Conservatives Call for Tech Giants to Split Ties With SPLC

Silicon Valley has enormous power over the flow of information that reaches people around the globe.

That’s why it’s vital for Americans to understand how tech giants can manipulate information, either intentionally or unwittingly, to advance a political agenda.

Now, 34 conservative leaders are banding together to call for tech giants Amazon, Facebook, Twitter, and Google to “cut ties” with the Southern Poverty Law Center.

The letter states in part, “It is now clear that the SPLC has proven to be a hate-filled, anti-Christian, anti-conservative organization and nothing more than a weapon of the radical Left, whose goal is to bully people into compliance with their ideology.”

As we’ve discussed on previous episodes of “Media Misses,” the SPLC is a far-left civil rights organization that has made wild claims about conservative organizations over the years, lumping them in with hate groups like neo-Nazis and the Ku Klux Klan.

It has come under scrutiny after its founder, Morris Dees, resigned over accusations of discrimination and improper behavior.

The issue has garnered the attention of those in Congress as well.

Republican Sen. Tom Cotton has called on the IRS to look at the SPLC’s tax exempt status. He wrote in a letter to the agency:

Recent news reports have confirmed the long-established fact that the SPLC regularly engaged in defamation of its political opponents. In fact, the SPLC’s defining characteristic is to fundraise off of defamation.

The question also turns to media outlets as well.

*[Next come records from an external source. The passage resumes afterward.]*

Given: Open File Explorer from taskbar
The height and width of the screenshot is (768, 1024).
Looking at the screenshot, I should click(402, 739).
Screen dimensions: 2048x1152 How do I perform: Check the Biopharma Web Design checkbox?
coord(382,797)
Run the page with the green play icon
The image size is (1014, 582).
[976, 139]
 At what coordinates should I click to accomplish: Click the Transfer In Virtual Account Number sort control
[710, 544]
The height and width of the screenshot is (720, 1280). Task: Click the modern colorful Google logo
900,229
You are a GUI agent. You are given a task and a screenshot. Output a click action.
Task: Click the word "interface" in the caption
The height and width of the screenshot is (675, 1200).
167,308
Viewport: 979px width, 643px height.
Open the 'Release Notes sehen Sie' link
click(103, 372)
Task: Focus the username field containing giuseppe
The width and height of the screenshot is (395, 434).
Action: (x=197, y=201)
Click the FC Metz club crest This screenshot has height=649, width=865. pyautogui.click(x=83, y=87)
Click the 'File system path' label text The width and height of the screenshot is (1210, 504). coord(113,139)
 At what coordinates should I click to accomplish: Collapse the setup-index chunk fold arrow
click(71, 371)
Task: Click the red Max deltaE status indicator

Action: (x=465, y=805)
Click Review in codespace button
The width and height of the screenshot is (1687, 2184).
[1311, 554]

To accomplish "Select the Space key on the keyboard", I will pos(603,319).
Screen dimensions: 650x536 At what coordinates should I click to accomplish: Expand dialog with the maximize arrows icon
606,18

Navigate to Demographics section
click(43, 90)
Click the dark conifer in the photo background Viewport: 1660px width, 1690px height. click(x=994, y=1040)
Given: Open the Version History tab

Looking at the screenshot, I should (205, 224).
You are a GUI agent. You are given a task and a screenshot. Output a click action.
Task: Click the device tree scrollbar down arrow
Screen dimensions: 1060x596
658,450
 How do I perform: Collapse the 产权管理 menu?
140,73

Will they stop using this organization as an authoritative source?

Perhaps a turnaround is coming.

The New Yorker, for instance, recently ran a piece called “The Reckoning of Morris Dees and the Southern Poverty Law Center,” and acknowledged that the SPLC has shifted its focus from shedding light on actual, serious extremist groups to exaggerations for the purpose of money making.

And perhaps the media should be more skeptical of other similar groups and flawed studies about rising hate crime that simply fit a narrative they want to push.

As Robby Soave wrote in Reason:

When it comes to misleading hate crime data, the SPLC is far from the only offender. Many in the media have exaggerated a finding by the Anti-Defamation League that anti-Semitic hate has increased 57 percent under Trump. (Bomb threats made by an Israeli teenager were largely responsible for the perceived increase: anti-Semitic assaults actually decreased substantially.) The FBI’s hate crime data has also been widely mischaracterized.

Hopefully, tech giants and media outlets learn a lesson from the SPLC mess and stop using it to malign Americans as a whole.